Top of Task input

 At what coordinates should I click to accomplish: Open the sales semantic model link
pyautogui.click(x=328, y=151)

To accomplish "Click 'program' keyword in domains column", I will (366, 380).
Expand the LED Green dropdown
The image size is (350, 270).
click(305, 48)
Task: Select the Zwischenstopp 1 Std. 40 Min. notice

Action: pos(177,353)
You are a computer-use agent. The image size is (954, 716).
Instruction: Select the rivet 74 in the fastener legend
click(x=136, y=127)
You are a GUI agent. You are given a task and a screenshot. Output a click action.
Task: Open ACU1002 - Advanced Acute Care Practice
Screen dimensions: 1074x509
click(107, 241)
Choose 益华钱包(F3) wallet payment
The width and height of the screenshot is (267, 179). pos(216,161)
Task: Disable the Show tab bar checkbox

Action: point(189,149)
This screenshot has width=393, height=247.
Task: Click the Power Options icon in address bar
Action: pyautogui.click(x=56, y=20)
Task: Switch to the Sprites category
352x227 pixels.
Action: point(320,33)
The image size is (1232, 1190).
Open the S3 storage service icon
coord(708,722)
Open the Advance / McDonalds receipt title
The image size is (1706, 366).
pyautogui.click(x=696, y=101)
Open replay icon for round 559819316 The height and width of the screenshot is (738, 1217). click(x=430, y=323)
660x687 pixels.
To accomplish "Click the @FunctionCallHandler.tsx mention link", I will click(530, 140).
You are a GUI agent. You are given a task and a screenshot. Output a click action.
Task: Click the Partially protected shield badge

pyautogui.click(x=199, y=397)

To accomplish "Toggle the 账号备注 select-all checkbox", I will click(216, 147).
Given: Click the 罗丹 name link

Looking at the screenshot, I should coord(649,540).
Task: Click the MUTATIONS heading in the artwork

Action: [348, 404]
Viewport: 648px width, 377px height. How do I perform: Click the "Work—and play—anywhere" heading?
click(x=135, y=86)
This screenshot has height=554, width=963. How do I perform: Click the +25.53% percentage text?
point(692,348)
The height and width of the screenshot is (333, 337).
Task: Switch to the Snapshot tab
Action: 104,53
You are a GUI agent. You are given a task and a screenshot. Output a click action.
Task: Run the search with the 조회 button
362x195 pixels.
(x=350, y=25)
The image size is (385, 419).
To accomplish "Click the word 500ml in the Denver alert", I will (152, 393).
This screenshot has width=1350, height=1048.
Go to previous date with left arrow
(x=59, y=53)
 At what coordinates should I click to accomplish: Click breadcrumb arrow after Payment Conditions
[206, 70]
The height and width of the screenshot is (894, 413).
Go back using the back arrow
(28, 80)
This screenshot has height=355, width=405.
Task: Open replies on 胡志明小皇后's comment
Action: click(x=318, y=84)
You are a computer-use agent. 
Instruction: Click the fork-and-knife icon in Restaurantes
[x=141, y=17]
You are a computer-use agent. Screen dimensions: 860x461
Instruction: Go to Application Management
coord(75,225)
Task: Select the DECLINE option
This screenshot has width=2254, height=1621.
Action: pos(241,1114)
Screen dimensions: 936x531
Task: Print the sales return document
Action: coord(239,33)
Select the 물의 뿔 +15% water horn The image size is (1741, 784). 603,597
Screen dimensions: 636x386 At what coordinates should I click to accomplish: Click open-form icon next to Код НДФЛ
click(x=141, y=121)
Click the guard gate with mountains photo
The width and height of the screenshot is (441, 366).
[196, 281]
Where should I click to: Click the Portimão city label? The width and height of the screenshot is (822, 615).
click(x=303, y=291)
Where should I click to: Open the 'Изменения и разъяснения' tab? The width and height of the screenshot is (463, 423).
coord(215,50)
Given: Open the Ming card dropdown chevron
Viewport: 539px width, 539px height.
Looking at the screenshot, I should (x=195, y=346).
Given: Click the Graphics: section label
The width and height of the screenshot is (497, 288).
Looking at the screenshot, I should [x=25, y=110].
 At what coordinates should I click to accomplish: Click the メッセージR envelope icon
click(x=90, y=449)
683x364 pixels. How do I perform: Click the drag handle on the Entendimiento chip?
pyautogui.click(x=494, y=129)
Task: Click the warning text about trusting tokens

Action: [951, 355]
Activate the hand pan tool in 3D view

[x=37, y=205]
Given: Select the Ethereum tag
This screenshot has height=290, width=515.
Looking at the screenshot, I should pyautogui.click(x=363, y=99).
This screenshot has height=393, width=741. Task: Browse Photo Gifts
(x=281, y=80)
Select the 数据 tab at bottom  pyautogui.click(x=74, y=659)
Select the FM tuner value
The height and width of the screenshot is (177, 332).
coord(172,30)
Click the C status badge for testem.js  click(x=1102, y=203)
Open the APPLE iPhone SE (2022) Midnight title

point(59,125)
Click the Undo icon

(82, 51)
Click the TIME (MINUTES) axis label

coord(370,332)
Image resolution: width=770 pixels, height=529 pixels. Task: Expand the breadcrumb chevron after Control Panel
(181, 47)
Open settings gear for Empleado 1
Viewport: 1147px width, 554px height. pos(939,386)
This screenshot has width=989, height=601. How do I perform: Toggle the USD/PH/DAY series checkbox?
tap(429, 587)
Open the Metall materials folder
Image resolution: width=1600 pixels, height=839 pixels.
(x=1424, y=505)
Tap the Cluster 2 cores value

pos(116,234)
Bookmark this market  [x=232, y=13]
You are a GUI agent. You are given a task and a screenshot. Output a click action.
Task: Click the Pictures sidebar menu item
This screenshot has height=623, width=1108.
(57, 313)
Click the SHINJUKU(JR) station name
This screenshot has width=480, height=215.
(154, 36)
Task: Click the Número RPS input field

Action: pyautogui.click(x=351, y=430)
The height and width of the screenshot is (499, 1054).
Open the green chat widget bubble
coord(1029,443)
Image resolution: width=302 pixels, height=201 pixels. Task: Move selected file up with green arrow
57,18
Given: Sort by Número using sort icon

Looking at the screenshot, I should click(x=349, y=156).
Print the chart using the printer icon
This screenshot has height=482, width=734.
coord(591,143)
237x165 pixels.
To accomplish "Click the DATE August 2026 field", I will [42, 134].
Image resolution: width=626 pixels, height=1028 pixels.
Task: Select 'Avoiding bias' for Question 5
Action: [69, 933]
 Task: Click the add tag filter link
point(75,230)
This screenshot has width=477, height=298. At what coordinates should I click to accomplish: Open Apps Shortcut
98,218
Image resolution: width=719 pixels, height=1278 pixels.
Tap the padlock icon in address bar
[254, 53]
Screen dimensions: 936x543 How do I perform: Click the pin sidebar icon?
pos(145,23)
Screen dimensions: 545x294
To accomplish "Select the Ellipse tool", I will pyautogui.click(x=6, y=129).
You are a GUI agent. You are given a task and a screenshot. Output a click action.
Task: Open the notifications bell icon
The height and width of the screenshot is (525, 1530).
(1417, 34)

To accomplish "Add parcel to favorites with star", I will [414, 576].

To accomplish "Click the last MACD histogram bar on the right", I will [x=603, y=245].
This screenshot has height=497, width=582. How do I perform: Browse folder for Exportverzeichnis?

Bottom of Task input

In this exercise, the data above is to be printed exactly.

*Solution to this task*:
 At what coordinates should I click to accomplish: Open the sales semantic model link
pyautogui.click(x=328, y=151)

To accomplish "Click 'program' keyword in domains column", I will (366, 380).
Expand the LED Green dropdown
The image size is (350, 270).
click(305, 48)
Task: Select the Zwischenstopp 1 Std. 40 Min. notice

Action: pos(177,353)
You are a computer-use agent. The image size is (954, 716).
Instruction: Select the rivet 74 in the fastener legend
click(x=136, y=127)
You are a GUI agent. You are given a task and a screenshot. Output a click action.
Task: Open ACU1002 - Advanced Acute Care Practice
Screen dimensions: 1074x509
click(107, 241)
Choose 益华钱包(F3) wallet payment
The width and height of the screenshot is (267, 179). pos(216,161)
Task: Disable the Show tab bar checkbox

Action: point(189,149)
This screenshot has width=393, height=247.
Task: Click the Power Options icon in address bar
Action: pyautogui.click(x=56, y=20)
Task: Switch to the Sprites category
352x227 pixels.
Action: point(320,33)
The image size is (1232, 1190).
Open the S3 storage service icon
coord(708,722)
Open the Advance / McDonalds receipt title
The image size is (1706, 366).
pyautogui.click(x=696, y=101)
Open replay icon for round 559819316 The height and width of the screenshot is (738, 1217). click(x=430, y=323)
660x687 pixels.
To accomplish "Click the @FunctionCallHandler.tsx mention link", I will click(530, 140).
You are a GUI agent. You are given a task and a screenshot. Output a click action.
Task: Click the Partially protected shield badge

pyautogui.click(x=199, y=397)

To accomplish "Toggle the 账号备注 select-all checkbox", I will click(216, 147).
Given: Click the 罗丹 name link

Looking at the screenshot, I should coord(649,540).
Task: Click the MUTATIONS heading in the artwork

Action: [348, 404]
Viewport: 648px width, 377px height. How do I perform: Click the "Work—and play—anywhere" heading?
click(x=135, y=86)
This screenshot has height=554, width=963. How do I perform: Click the +25.53% percentage text?
point(692,348)
The height and width of the screenshot is (333, 337).
Task: Switch to the Snapshot tab
Action: 104,53
You are a GUI agent. You are given a task and a screenshot. Output a click action.
Task: Run the search with the 조회 button
362x195 pixels.
(x=350, y=25)
The image size is (385, 419).
To accomplish "Click the word 500ml in the Denver alert", I will (152, 393).
This screenshot has width=1350, height=1048.
Go to previous date with left arrow
(x=59, y=53)
 At what coordinates should I click to accomplish: Click breadcrumb arrow after Payment Conditions
[206, 70]
The height and width of the screenshot is (894, 413).
Go back using the back arrow
(28, 80)
This screenshot has height=355, width=405.
Task: Open replies on 胡志明小皇后's comment
Action: click(x=318, y=84)
You are a computer-use agent. 
Instruction: Click the fork-and-knife icon in Restaurantes
[x=141, y=17]
You are a computer-use agent. Screen dimensions: 860x461
Instruction: Go to Application Management
coord(75,225)
Task: Select the DECLINE option
This screenshot has width=2254, height=1621.
Action: pos(241,1114)
Screen dimensions: 936x531
Task: Print the sales return document
Action: coord(239,33)
Select the 물의 뿔 +15% water horn The image size is (1741, 784). 603,597
Screen dimensions: 636x386 At what coordinates should I click to accomplish: Click open-form icon next to Код НДФЛ
click(x=141, y=121)
Click the guard gate with mountains photo
The width and height of the screenshot is (441, 366).
[196, 281]
Where should I click to: Click the Portimão city label? The width and height of the screenshot is (822, 615).
click(x=303, y=291)
Where should I click to: Open the 'Изменения и разъяснения' tab? The width and height of the screenshot is (463, 423).
coord(215,50)
Given: Open the Ming card dropdown chevron
Viewport: 539px width, 539px height.
Looking at the screenshot, I should (x=195, y=346).
Given: Click the Graphics: section label
The width and height of the screenshot is (497, 288).
Looking at the screenshot, I should [x=25, y=110].
 At what coordinates should I click to accomplish: Click the メッセージR envelope icon
click(x=90, y=449)
683x364 pixels. How do I perform: Click the drag handle on the Entendimiento chip?
pyautogui.click(x=494, y=129)
Task: Click the warning text about trusting tokens

Action: [951, 355]
Activate the hand pan tool in 3D view

[x=37, y=205]
Given: Select the Ethereum tag
This screenshot has height=290, width=515.
Looking at the screenshot, I should pyautogui.click(x=363, y=99).
This screenshot has height=393, width=741. Task: Browse Photo Gifts
(x=281, y=80)
Select the 数据 tab at bottom  pyautogui.click(x=74, y=659)
Select the FM tuner value
The height and width of the screenshot is (177, 332).
coord(172,30)
Click the C status badge for testem.js  click(x=1102, y=203)
Open the APPLE iPhone SE (2022) Midnight title

point(59,125)
Click the Undo icon

(82, 51)
Click the TIME (MINUTES) axis label

coord(370,332)
Image resolution: width=770 pixels, height=529 pixels. Task: Expand the breadcrumb chevron after Control Panel
(181, 47)
Open settings gear for Empleado 1
Viewport: 1147px width, 554px height. pos(939,386)
This screenshot has width=989, height=601. How do I perform: Toggle the USD/PH/DAY series checkbox?
tap(429, 587)
Open the Metall materials folder
Image resolution: width=1600 pixels, height=839 pixels.
(x=1424, y=505)
Tap the Cluster 2 cores value

pos(116,234)
Bookmark this market  [x=232, y=13]
You are a GUI agent. You are given a task and a screenshot. Output a click action.
Task: Click the Pictures sidebar menu item
This screenshot has height=623, width=1108.
(57, 313)
Click the SHINJUKU(JR) station name
This screenshot has width=480, height=215.
(154, 36)
Task: Click the Número RPS input field

Action: pyautogui.click(x=351, y=430)
The height and width of the screenshot is (499, 1054).
Open the green chat widget bubble
coord(1029,443)
Image resolution: width=302 pixels, height=201 pixels. Task: Move selected file up with green arrow
57,18
Given: Sort by Número using sort icon

Looking at the screenshot, I should click(x=349, y=156).
Print the chart using the printer icon
This screenshot has height=482, width=734.
coord(591,143)
237x165 pixels.
To accomplish "Click the DATE August 2026 field", I will [42, 134].
Image resolution: width=626 pixels, height=1028 pixels.
Task: Select 'Avoiding bias' for Question 5
Action: [69, 933]
 Task: Click the add tag filter link
point(75,230)
This screenshot has width=477, height=298. At what coordinates should I click to accomplish: Open Apps Shortcut
98,218
Image resolution: width=719 pixels, height=1278 pixels.
Tap the padlock icon in address bar
[254, 53]
Screen dimensions: 936x543 How do I perform: Click the pin sidebar icon?
pos(145,23)
Screen dimensions: 545x294
To accomplish "Select the Ellipse tool", I will pyautogui.click(x=6, y=129).
You are a GUI agent. You are given a task and a screenshot. Output a click action.
Task: Open the notifications bell icon
The height and width of the screenshot is (525, 1530).
(1417, 34)

To accomplish "Add parcel to favorites with star", I will [414, 576].

To accomplish "Click the last MACD histogram bar on the right", I will [x=603, y=245].
This screenshot has height=497, width=582. How do I perform: Browse folder for Exportverzeichnis?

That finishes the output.